- [Recorded information]
---+---
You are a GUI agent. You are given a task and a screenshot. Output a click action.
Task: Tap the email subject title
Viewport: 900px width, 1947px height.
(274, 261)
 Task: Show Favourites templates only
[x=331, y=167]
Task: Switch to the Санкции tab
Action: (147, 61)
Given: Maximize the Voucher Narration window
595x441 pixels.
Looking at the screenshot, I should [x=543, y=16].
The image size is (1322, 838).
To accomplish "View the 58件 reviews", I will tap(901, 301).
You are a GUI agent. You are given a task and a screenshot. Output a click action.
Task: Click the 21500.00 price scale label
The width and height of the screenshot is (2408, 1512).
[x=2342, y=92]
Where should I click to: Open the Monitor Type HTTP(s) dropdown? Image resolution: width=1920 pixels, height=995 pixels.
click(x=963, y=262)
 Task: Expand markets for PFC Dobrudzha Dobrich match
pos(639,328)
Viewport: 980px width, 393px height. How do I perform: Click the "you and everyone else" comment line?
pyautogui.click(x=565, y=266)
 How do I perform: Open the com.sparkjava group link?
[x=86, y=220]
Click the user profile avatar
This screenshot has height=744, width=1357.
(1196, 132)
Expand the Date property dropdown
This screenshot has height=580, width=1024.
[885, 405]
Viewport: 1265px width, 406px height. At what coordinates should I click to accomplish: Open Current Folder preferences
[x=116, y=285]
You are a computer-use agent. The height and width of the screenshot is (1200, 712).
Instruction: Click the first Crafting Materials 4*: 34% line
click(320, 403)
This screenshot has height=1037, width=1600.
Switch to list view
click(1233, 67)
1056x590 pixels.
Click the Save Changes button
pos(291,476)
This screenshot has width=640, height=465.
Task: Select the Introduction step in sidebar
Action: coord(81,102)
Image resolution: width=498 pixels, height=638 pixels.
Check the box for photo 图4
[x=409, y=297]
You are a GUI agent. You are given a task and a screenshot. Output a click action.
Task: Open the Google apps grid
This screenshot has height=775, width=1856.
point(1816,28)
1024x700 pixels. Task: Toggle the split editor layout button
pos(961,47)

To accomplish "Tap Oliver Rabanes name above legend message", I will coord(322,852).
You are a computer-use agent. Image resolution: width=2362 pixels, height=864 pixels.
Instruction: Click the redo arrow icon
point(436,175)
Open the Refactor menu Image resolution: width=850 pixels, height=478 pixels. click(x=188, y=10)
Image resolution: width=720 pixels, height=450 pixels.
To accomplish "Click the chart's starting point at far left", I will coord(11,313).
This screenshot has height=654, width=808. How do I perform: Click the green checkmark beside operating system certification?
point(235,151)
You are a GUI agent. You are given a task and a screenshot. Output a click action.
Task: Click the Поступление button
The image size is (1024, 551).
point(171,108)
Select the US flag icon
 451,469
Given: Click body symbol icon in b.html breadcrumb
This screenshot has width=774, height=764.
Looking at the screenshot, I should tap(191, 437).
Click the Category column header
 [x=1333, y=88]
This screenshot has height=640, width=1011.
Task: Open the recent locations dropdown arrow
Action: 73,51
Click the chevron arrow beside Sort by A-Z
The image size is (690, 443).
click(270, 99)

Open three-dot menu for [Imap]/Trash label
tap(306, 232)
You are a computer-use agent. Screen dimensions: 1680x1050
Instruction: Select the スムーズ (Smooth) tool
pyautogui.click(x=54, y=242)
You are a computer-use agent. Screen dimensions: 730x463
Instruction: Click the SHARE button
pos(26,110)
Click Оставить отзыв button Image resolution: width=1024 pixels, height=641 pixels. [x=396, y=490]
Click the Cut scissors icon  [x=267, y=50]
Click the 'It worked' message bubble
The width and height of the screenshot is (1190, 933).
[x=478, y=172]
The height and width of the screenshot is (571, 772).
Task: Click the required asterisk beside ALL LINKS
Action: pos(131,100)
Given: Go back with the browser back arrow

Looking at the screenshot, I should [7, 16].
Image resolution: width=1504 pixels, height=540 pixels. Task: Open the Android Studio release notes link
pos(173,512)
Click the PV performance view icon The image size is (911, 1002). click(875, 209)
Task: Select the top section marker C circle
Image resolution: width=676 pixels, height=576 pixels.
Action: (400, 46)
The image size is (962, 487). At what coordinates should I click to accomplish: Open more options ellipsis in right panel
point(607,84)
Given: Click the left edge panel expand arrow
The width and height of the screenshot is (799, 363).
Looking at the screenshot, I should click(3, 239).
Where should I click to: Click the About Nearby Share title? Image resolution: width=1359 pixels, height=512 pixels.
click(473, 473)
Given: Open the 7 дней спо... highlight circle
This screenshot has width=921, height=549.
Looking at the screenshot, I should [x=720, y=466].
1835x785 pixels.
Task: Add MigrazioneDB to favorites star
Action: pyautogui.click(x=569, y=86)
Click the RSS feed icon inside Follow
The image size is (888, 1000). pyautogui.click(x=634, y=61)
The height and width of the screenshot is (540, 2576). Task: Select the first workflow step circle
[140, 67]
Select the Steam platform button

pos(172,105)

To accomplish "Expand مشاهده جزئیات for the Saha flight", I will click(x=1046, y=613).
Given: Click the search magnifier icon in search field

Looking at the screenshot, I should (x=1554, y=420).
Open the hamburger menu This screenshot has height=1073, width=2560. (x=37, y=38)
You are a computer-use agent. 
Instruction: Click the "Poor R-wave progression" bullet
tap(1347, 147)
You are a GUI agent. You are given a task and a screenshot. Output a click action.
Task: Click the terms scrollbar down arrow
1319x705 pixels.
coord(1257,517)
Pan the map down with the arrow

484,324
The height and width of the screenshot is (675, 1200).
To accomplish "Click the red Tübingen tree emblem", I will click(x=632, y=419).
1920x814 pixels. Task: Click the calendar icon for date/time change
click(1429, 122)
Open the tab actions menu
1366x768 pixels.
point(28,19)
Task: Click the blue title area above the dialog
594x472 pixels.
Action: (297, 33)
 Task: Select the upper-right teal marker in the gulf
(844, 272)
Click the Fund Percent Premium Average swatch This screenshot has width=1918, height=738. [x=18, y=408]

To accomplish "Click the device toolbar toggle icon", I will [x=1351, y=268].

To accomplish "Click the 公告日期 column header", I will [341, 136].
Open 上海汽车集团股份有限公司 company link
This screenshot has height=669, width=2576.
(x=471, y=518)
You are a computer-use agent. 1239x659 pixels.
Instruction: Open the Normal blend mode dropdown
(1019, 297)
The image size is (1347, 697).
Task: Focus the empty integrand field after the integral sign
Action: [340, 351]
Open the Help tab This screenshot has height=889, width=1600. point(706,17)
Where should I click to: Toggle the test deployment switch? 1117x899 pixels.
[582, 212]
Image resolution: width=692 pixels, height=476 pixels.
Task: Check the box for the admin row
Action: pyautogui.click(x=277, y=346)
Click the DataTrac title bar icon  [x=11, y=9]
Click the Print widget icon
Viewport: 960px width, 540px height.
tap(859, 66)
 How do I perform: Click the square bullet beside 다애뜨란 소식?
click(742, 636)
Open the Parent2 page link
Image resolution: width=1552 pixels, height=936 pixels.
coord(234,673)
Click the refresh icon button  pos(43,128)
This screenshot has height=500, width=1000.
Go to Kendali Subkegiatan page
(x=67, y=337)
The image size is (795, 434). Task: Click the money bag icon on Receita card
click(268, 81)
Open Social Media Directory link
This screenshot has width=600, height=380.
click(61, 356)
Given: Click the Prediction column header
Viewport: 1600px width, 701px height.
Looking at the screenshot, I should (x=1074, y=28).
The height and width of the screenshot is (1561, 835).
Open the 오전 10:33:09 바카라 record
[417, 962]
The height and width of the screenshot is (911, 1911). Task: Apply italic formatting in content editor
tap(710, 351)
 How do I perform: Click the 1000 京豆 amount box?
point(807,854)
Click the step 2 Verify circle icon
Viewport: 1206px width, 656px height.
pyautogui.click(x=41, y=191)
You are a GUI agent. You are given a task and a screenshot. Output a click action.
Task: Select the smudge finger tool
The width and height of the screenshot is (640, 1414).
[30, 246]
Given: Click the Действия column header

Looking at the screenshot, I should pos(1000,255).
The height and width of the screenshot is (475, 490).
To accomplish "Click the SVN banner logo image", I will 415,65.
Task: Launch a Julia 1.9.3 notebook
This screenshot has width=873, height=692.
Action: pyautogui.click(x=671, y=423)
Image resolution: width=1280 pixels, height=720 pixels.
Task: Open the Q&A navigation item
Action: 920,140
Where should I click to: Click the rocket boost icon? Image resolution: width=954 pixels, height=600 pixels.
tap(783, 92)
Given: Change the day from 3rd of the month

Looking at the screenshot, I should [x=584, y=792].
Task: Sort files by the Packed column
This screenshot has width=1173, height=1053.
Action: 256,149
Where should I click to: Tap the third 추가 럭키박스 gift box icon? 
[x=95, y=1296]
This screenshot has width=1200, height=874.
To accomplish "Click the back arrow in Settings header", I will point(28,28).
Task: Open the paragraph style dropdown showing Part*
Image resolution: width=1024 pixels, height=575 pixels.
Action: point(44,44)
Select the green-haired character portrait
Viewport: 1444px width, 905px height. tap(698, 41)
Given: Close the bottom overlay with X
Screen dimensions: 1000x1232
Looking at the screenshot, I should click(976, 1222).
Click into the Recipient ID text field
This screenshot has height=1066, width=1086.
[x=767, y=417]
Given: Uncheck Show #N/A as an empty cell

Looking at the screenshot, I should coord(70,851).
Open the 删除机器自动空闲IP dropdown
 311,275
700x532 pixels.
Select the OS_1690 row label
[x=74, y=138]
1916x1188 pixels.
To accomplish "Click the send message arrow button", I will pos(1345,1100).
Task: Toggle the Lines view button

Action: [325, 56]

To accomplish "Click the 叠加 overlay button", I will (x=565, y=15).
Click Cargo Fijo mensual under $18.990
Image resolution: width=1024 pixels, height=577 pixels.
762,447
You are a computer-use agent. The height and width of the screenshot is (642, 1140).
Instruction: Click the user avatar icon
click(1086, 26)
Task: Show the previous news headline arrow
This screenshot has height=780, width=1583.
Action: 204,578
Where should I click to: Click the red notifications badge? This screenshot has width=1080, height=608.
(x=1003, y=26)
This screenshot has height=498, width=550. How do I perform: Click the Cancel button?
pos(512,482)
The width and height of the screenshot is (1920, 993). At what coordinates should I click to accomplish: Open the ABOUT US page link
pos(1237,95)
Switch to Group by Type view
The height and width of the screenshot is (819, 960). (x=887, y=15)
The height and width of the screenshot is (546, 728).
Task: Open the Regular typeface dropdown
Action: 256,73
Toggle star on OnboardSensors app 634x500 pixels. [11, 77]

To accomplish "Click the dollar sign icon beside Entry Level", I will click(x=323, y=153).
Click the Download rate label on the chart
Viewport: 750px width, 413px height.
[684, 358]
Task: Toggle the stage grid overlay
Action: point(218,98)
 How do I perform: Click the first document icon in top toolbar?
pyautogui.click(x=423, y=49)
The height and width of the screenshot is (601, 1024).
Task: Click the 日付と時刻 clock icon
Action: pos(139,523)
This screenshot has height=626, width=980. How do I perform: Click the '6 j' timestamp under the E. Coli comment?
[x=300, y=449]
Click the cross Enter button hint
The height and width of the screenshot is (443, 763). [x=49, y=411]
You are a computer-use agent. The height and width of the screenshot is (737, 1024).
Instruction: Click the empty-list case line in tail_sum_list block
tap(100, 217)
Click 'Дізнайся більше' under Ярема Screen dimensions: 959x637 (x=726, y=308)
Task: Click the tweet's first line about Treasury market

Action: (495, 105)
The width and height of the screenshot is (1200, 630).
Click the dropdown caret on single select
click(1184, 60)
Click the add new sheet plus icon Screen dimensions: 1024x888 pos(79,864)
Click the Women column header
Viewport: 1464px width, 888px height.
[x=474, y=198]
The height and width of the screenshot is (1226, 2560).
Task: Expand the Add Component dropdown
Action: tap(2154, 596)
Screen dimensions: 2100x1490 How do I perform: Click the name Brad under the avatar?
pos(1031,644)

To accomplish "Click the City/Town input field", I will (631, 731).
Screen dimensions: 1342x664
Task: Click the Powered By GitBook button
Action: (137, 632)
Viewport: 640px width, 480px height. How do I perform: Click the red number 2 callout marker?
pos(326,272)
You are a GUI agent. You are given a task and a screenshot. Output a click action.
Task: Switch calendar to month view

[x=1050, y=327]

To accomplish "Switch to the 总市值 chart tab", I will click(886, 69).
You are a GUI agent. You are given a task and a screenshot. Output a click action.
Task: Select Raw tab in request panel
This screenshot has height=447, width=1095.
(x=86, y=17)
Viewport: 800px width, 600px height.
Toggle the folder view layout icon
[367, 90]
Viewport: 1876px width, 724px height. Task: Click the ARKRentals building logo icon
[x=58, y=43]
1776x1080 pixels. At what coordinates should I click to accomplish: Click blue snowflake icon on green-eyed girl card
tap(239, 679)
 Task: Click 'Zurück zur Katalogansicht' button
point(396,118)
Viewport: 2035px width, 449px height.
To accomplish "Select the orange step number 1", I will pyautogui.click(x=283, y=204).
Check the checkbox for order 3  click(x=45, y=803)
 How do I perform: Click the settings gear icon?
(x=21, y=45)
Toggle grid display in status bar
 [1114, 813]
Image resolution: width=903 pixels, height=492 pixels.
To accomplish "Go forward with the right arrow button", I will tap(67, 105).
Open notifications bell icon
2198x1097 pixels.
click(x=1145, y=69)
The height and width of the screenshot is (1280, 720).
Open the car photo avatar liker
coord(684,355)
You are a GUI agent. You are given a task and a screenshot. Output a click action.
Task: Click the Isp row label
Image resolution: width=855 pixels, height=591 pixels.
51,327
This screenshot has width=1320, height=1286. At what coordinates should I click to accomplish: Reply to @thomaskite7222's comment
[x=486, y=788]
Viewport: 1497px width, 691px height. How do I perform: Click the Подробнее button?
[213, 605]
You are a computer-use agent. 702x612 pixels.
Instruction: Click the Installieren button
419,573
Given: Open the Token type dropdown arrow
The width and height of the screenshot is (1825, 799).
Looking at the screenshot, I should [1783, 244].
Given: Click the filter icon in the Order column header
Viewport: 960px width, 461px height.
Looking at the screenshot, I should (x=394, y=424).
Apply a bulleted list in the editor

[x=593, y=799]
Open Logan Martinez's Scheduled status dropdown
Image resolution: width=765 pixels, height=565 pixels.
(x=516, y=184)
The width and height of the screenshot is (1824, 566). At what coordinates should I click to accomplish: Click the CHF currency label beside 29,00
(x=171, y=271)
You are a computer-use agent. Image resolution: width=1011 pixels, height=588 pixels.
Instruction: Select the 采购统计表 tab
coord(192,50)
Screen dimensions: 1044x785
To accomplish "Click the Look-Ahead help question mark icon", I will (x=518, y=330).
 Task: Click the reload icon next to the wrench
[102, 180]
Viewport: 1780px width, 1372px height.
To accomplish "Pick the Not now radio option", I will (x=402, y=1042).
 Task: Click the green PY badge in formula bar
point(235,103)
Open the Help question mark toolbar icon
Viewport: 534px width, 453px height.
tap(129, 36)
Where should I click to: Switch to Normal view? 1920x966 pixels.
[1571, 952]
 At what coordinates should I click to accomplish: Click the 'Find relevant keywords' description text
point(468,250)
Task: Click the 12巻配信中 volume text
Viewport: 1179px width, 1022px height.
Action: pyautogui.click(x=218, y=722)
---+---
- [Directions] Only the lines above from the one with "Go to Kendali Subkegiatan page" up to and including the one with "Given: Close the bottom overlay with X" should be repeated, exactly as written.

- [Reply]
Go to Kendali Subkegiatan page
(x=67, y=337)
The image size is (795, 434). Task: Click the money bag icon on Receita card
click(268, 81)
Open Social Media Directory link
This screenshot has width=600, height=380.
click(61, 356)
Given: Click the Prediction column header
Viewport: 1600px width, 701px height.
Looking at the screenshot, I should (x=1074, y=28).
The height and width of the screenshot is (1561, 835).
Open the 오전 10:33:09 바카라 record
[417, 962]
The height and width of the screenshot is (911, 1911). Task: Apply italic formatting in content editor
tap(710, 351)
 How do I perform: Click the 1000 京豆 amount box?
point(807,854)
Click the step 2 Verify circle icon
Viewport: 1206px width, 656px height.
pyautogui.click(x=41, y=191)
You are a GUI agent. You are given a task and a screenshot. Output a click action.
Task: Select the smudge finger tool
The width and height of the screenshot is (640, 1414).
[30, 246]
Given: Click the Действия column header

Looking at the screenshot, I should pos(1000,255).
The height and width of the screenshot is (475, 490).
To accomplish "Click the SVN banner logo image", I will 415,65.
Task: Launch a Julia 1.9.3 notebook
This screenshot has width=873, height=692.
Action: pyautogui.click(x=671, y=423)
Image resolution: width=1280 pixels, height=720 pixels.
Task: Open the Q&A navigation item
Action: 920,140
Where should I click to: Click the rocket boost icon? Image resolution: width=954 pixels, height=600 pixels.
tap(783, 92)
Given: Change the day from 3rd of the month

Looking at the screenshot, I should [x=584, y=792].
Task: Sort files by the Packed column
This screenshot has width=1173, height=1053.
Action: 256,149
Where should I click to: Tap the third 추가 럭키박스 gift box icon? 
[x=95, y=1296]
This screenshot has width=1200, height=874.
To accomplish "Click the back arrow in Settings header", I will point(28,28).
Task: Open the paragraph style dropdown showing Part*
Image resolution: width=1024 pixels, height=575 pixels.
Action: point(44,44)
Select the green-haired character portrait
Viewport: 1444px width, 905px height. tap(698, 41)
Given: Close the bottom overlay with X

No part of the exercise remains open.